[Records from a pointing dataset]
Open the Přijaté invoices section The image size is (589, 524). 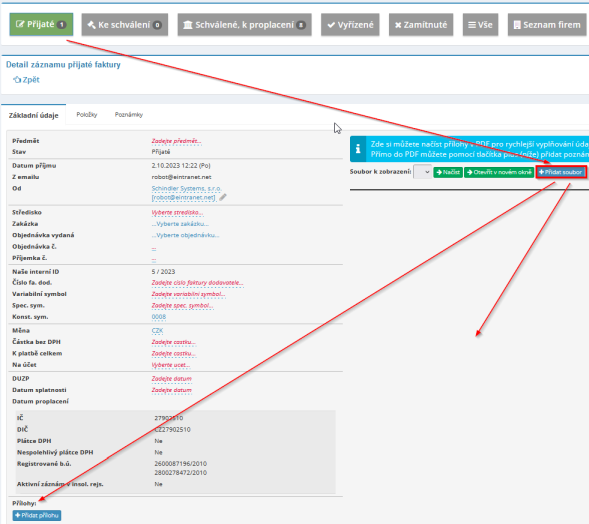pyautogui.click(x=41, y=24)
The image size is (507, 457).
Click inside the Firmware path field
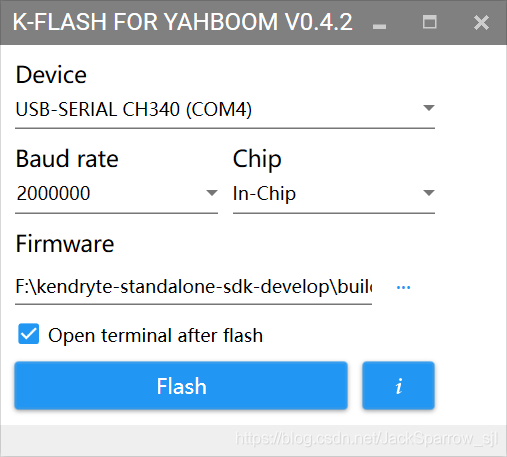(x=193, y=287)
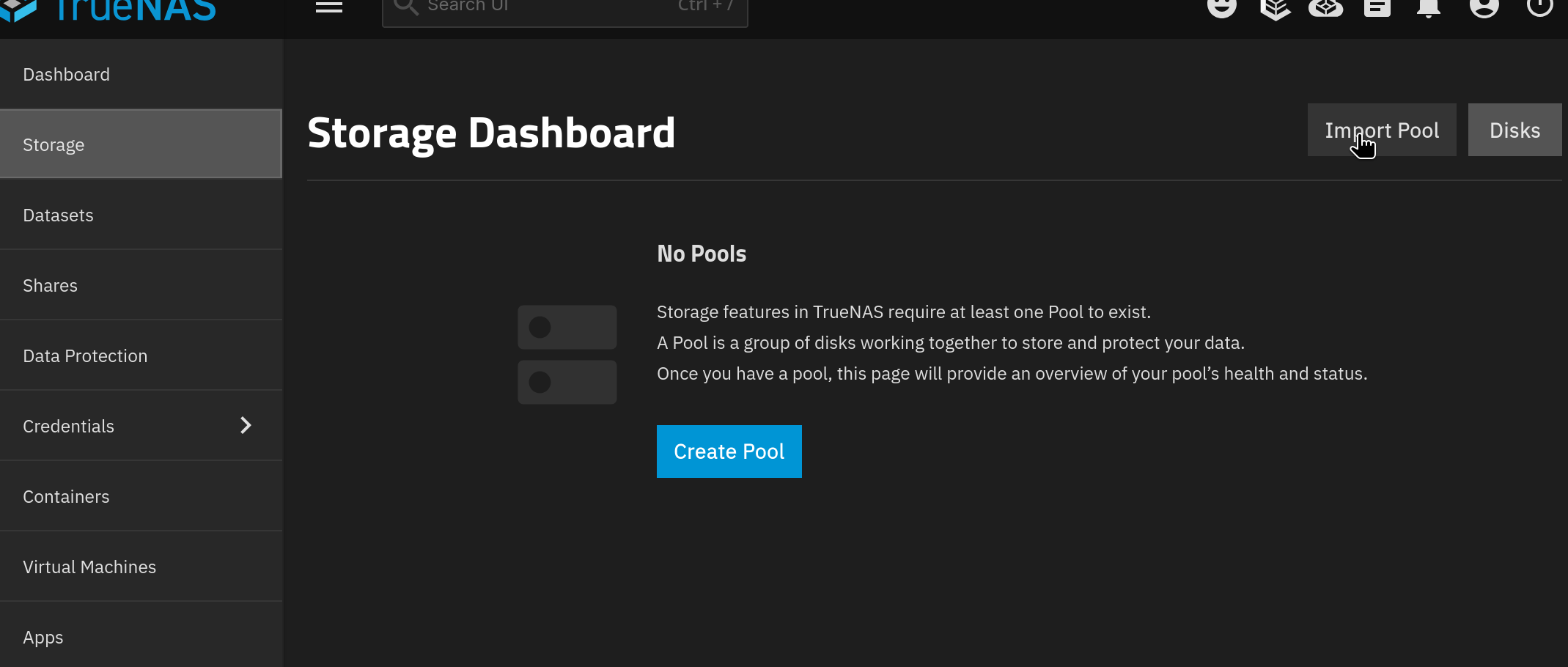
Task: Open the user account avatar icon
Action: (1484, 7)
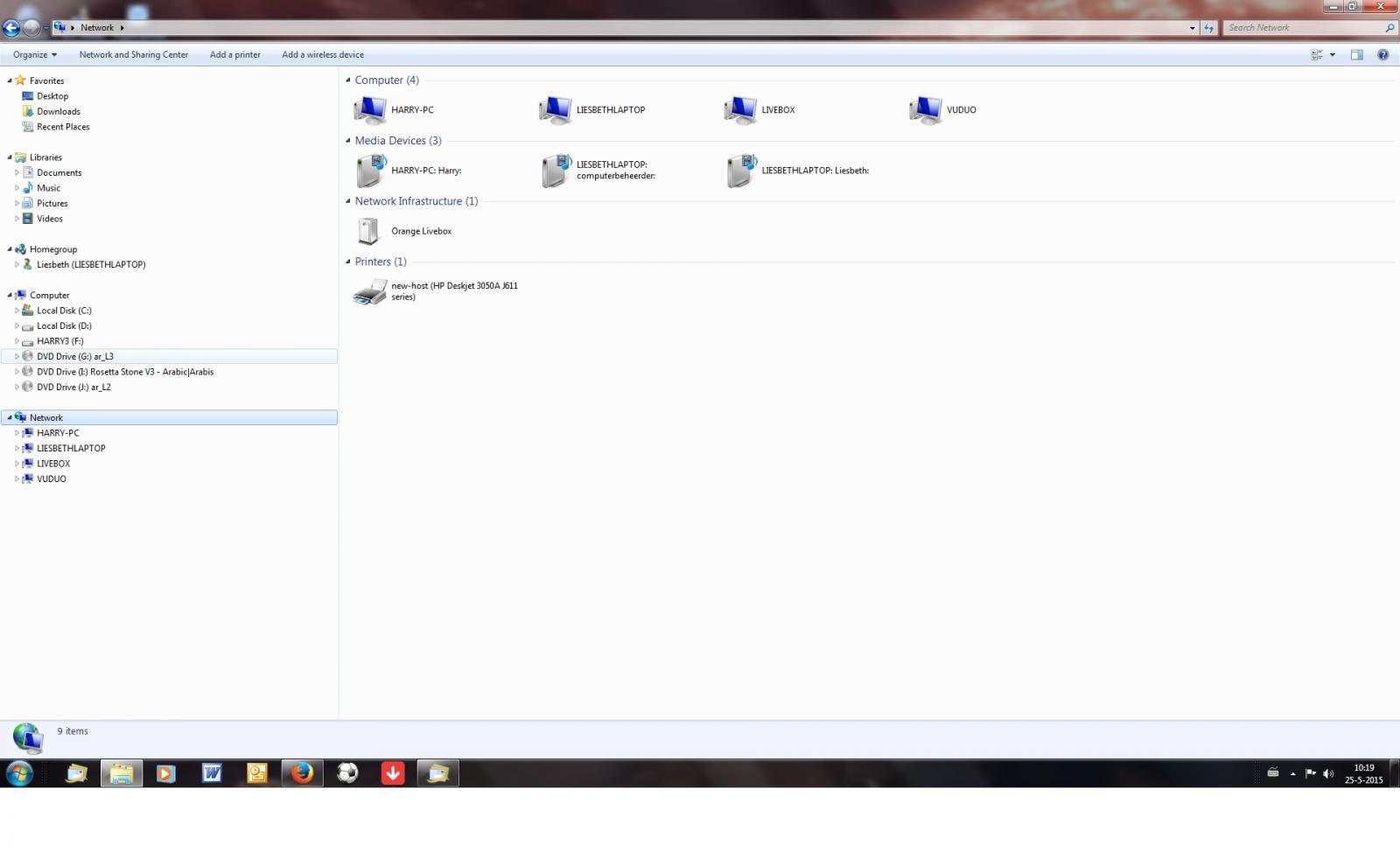Screen dimensions: 1400x846
Task: Collapse the Network tree node
Action: click(10, 418)
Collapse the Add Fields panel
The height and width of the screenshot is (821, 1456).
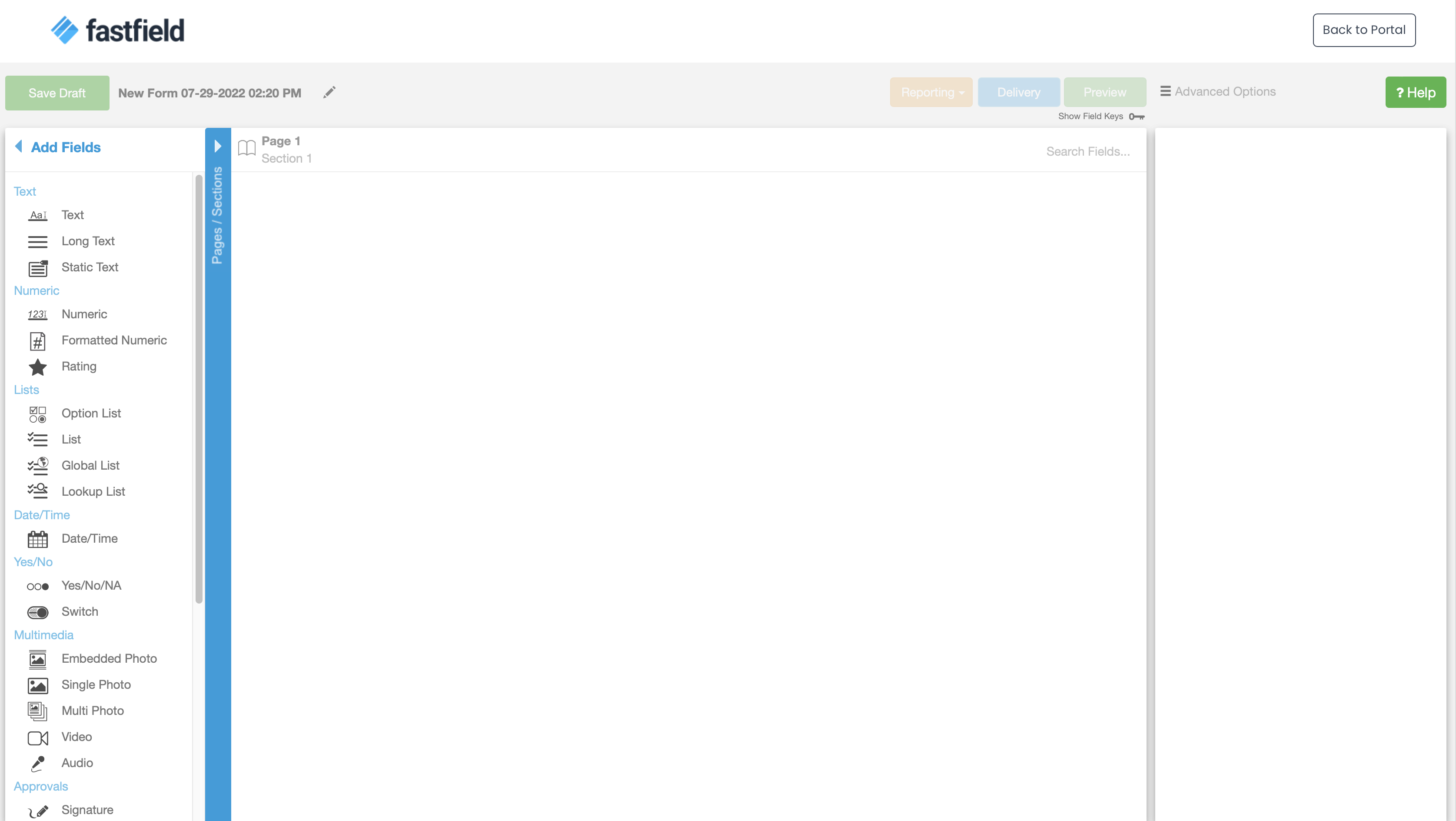[x=19, y=146]
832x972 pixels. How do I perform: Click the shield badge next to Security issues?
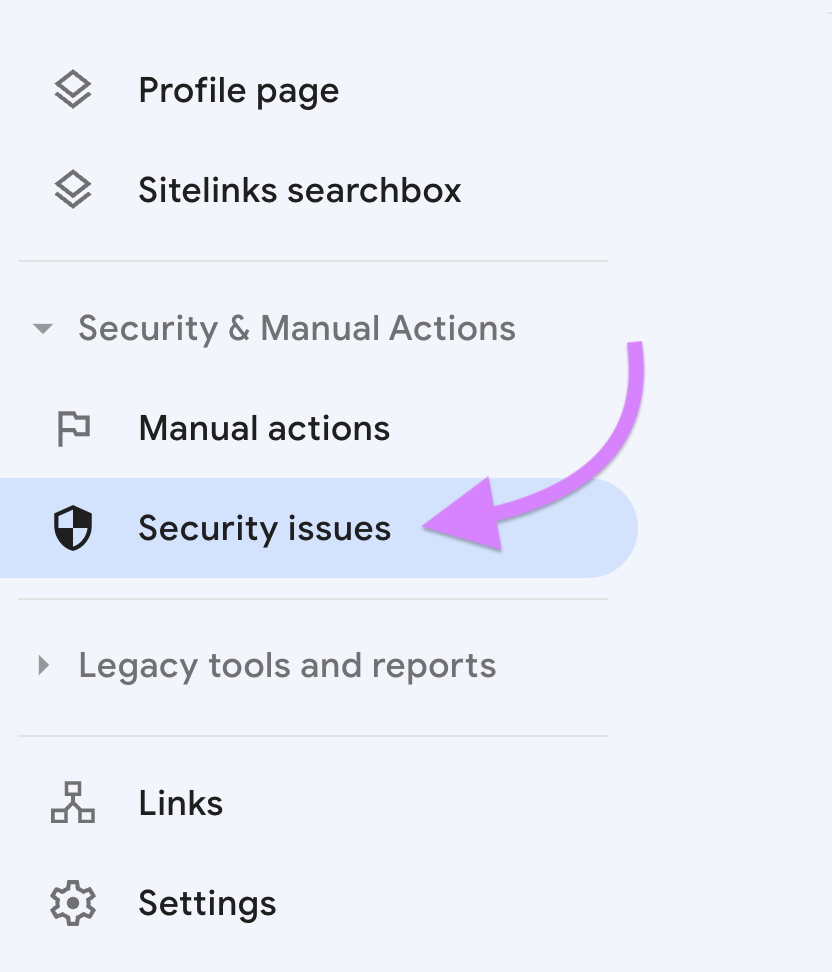coord(71,528)
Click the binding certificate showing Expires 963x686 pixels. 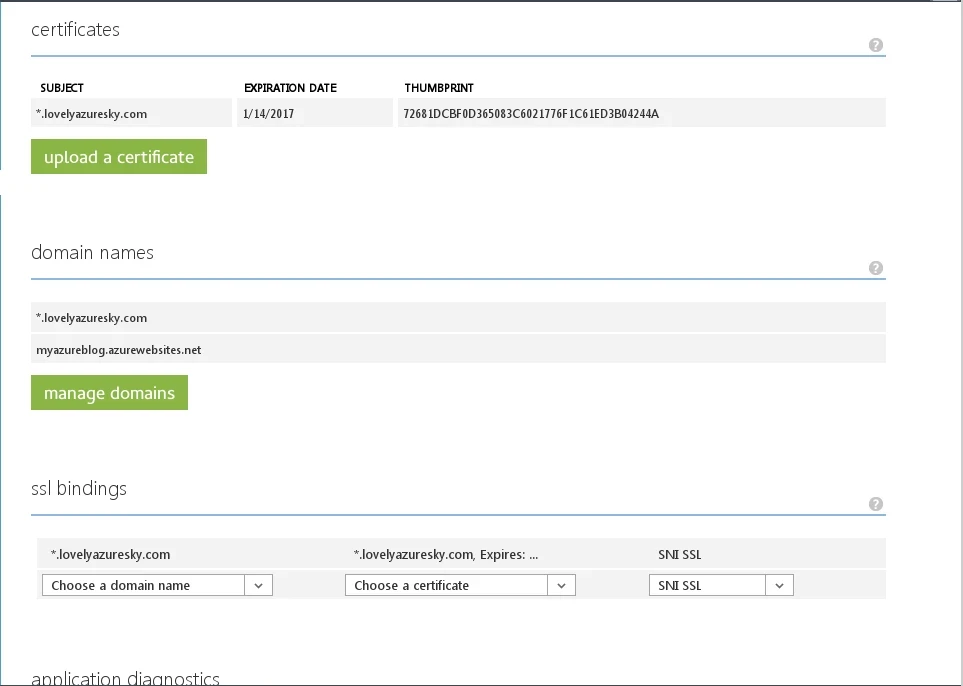click(446, 554)
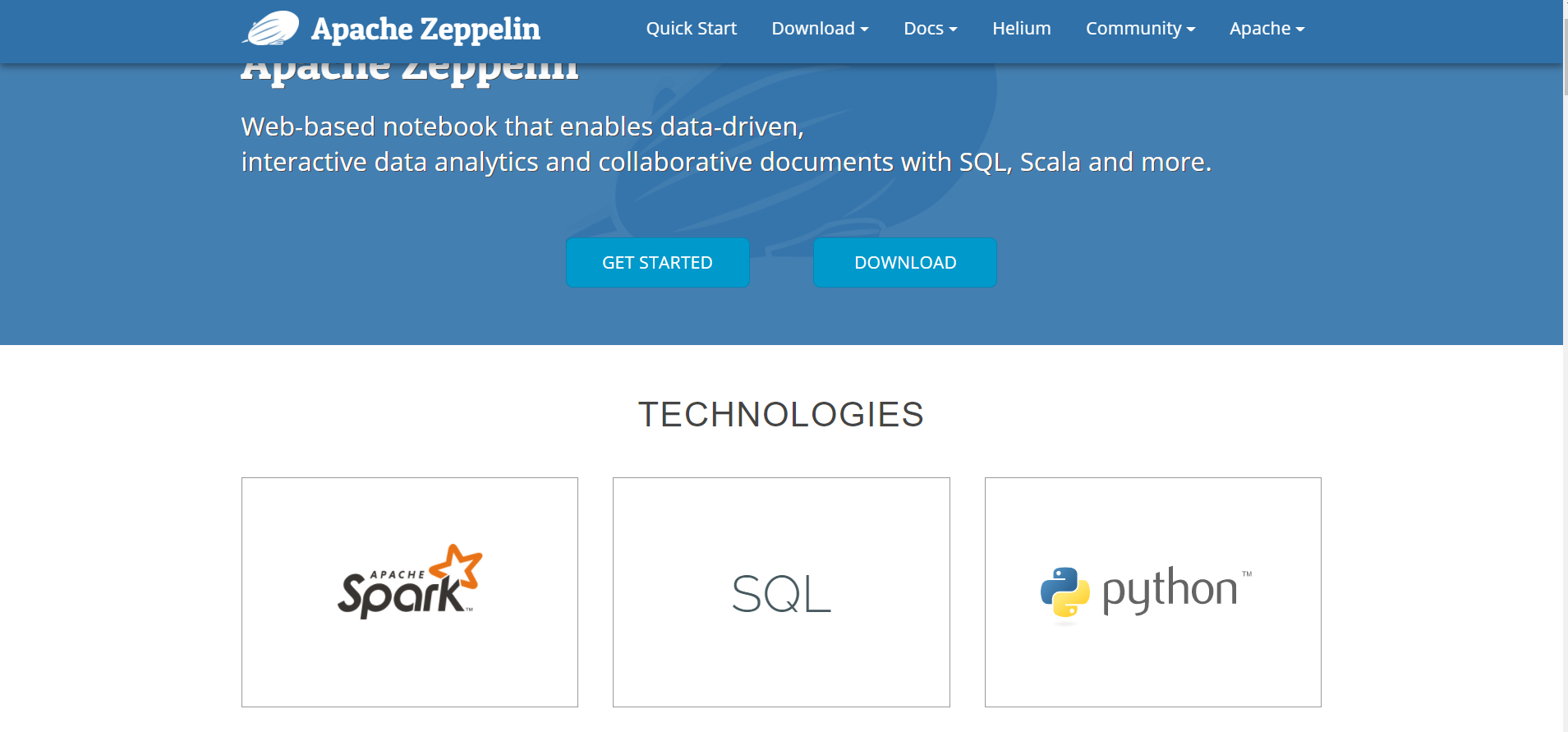1568x732 pixels.
Task: Select the blue-yellow Python snake icon
Action: tap(1064, 591)
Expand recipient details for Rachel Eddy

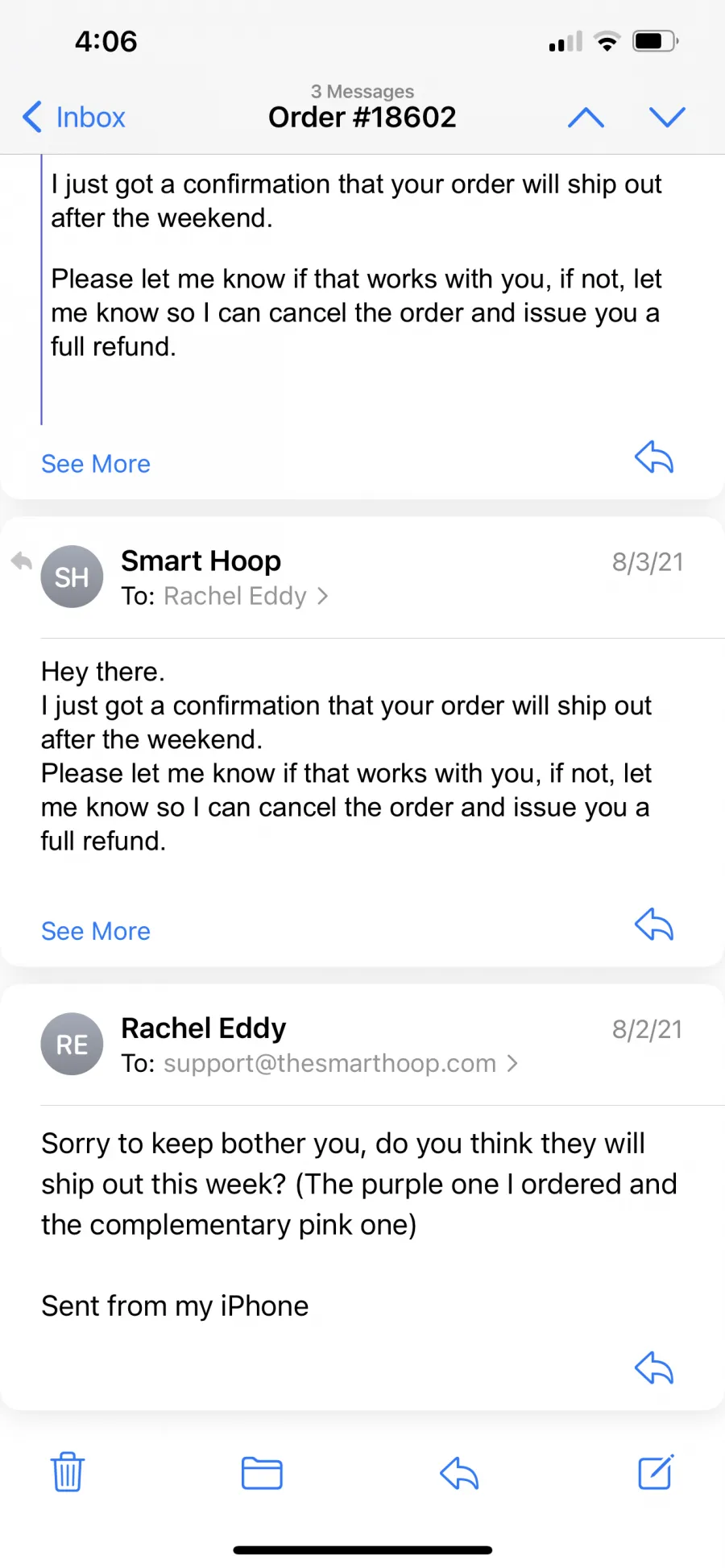pos(245,596)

▶ _What the task requires_
Retype the data from the line with "The image size is (507, 457)." to the line with "Action: click(10, 418)", including both of those lines. Leave the pictures out of your answer.

▶ _Solution to the exercise_
The image size is (507, 457).
Click inside the Firmware path field
(x=193, y=287)
Task: Open the user account avatar icon
Action: (1484, 7)
Screen dimensions: 1400x846
Task: Collapse the Network tree node
Action: click(10, 418)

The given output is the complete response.